La Junta de Andalucía ha alertado de que la plaga de pulgón --Aphididae-- podría estar afectando ya a alrededor del 70 por ciento de la superficie de cultivos hortícolas al aire libre en la provincia de Almería. Esta situación ha llevado al Ejecutivo andaluz a reiterar ante el Ministerio de Agricultura la petición de una autorización excepcional para emplear productos fitosanitarios con spirotetramat con el fin de contener su avance.
El consejero de Agricultura, Pesca, Agua y Desarrollo Rural, Ramón Fernández-Pacheco, ha expuesto este escenario en el Parlamento andaluz al contestar a una cuestión formulada por el Grupo Popular sobre las consecuencias de la plaga en cultivos de hoja verde, como lechugas y espinacas, así como en los cítricos del Levante almeriense.
Durante su intervención, la diputada Ángeles Martínez ha detallado que los productores “están viendo cómo camiones completos de mercancía están siendo rechazados o devueltos, lo que en algunos casos les obliga incluso a labrar sus propias cosechas”.
La parlamentaria 'popular' ha añadido que, solo en los últimos días, se han perdido más de 2.000 hectáreas de lechuga en el Levante almeriense y ha avisado de que, si no se permite el uso del producto que demanda el sector, las pérdidas podrían rebasar las 10.000 hectáreas en las próximas semanas.
Fernández-Pacheco ha incidido en que el problema trasciende a Andalucía y se extiende a otras autonomías como Murcia, Valencia, Cataluña o Extremadura, subrayando que la sanidad vegetal es uno de los “mayores retos para la agricultura actual”.
En esta línea, ha respaldado la autorización del fitosanitario reclamado por los agricultores, cuya sustancia activa ya ha demostrado ser eficaz con anterioridad y se aplica en varios países europeos, entre ellos Francia, Alemania, Grecia, Portugal, Eslovenia e Italia.
Al mismo tiempo, ha señalado que, aunque el sector recurre a herramientas como la gestión integrada de plagas, la lucha biológica o los biopesticidas, estas actuaciones “no son suficientes” para contener determinadas plagas, pese a que los productores almerienses son “referencia” en el uso del control biológico.
El consejero ha precisado igualmente que, tras las gestiones realizadas, el Ministerio ha dado luz verde al empleo de otro producto con cyantraniliprol, pero ha recalcado que el Gobierno andaluz mantiene su exigencia de que se autorice también el producto inicialmente solicitado, dada la gran extensión de superficie afectada.
De acuerdo con la normativa vigente sobre comercialización de productos fitosanitarios, esta autorización excepcional podría concederse para un uso restringido y supervisado durante un máximo de 120 días.
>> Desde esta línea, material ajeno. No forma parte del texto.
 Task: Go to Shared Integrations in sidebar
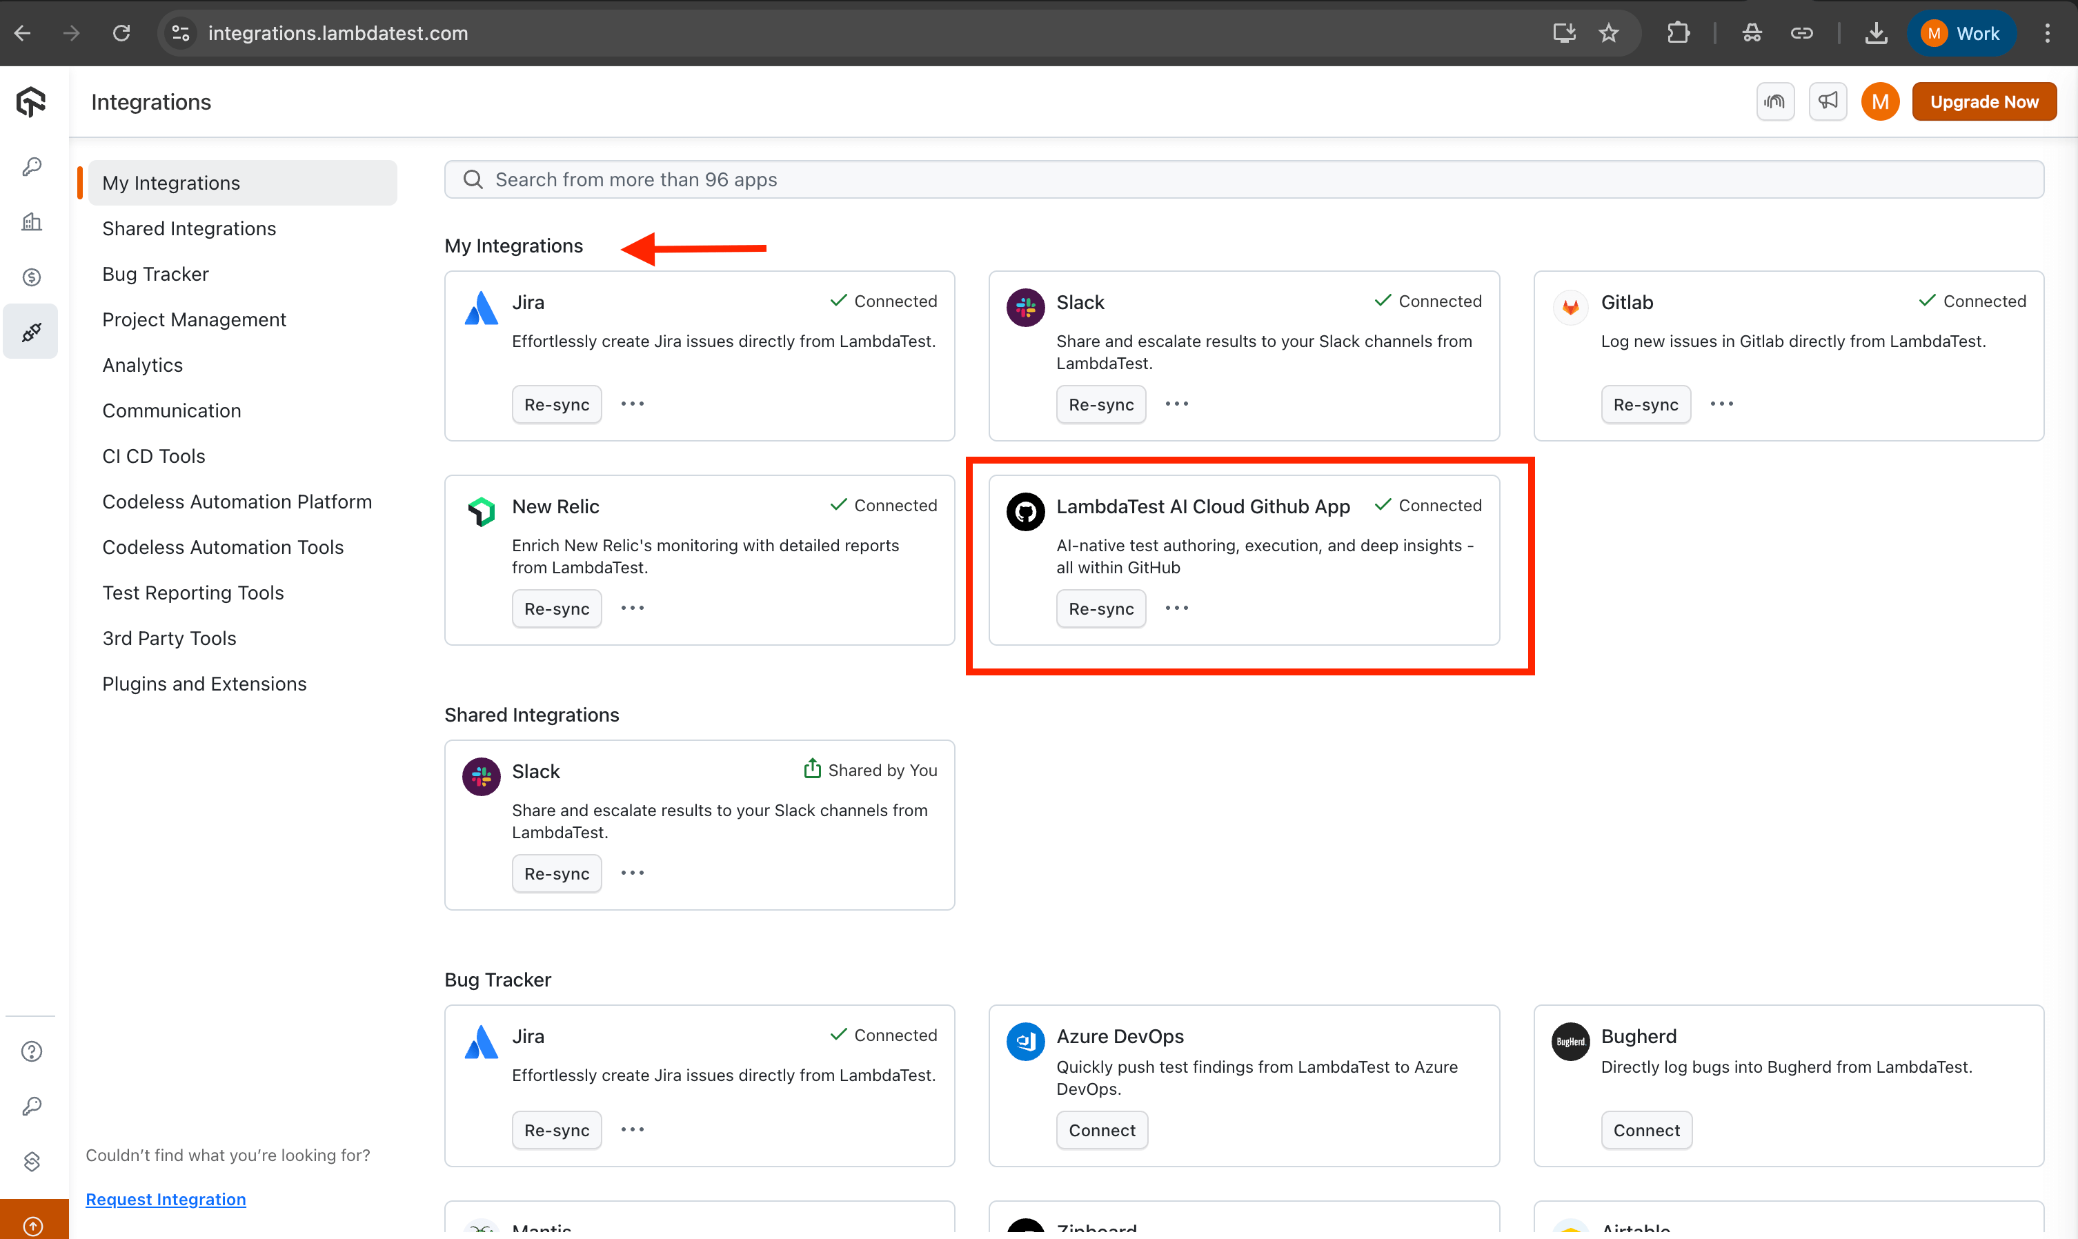click(189, 229)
Mesa técnica de trabajo sobre sanidad vegetal
Por otra parte, el responsable andaluz de Agricultura ha informado a los diputados de que la Junta de Andalucía ha pedido al Ministerio la puesta en marcha de una mesa técnica de trabajo extraordinaria dedicada específicamente a cuestiones de sanidad vegetal.
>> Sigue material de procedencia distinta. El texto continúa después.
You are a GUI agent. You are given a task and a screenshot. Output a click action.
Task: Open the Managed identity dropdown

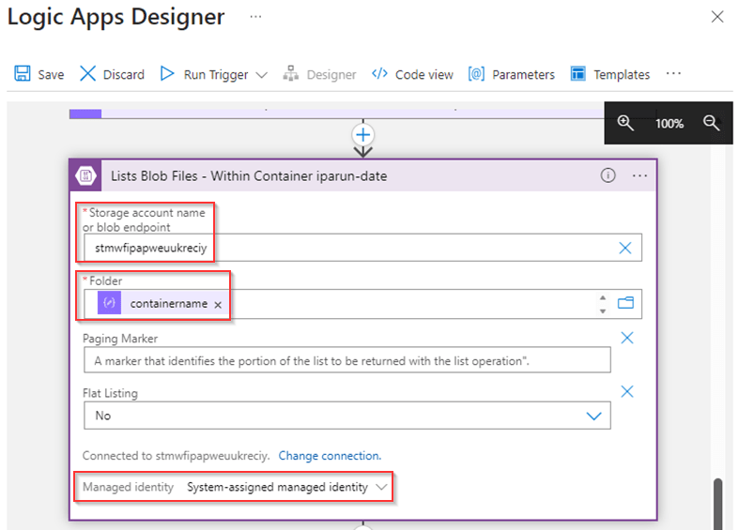381,487
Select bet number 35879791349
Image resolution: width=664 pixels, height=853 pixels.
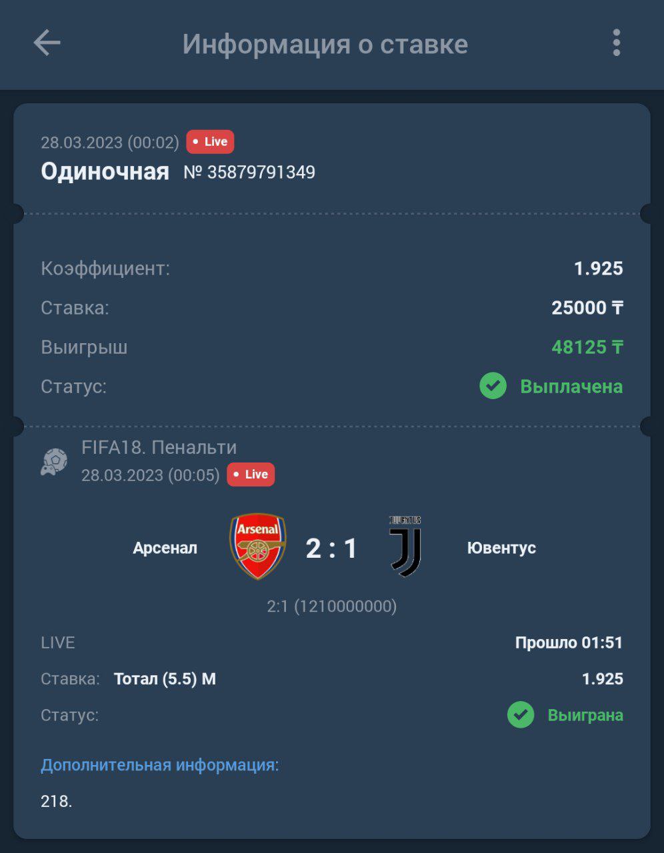coord(249,173)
El propósito de este foro sería, como ha destacado, “hacer una profunda reflexión y analizar y autorizar las herramientas fitosanitarias que necesita el sector”. A juicio del consejero, esta iniciativa es “imprescindible y urgente” porque “sin sanidad vegetal no hay agricultura, y sin agricultura no hay futuro ni para Andalucía ni para el resto del planeta”.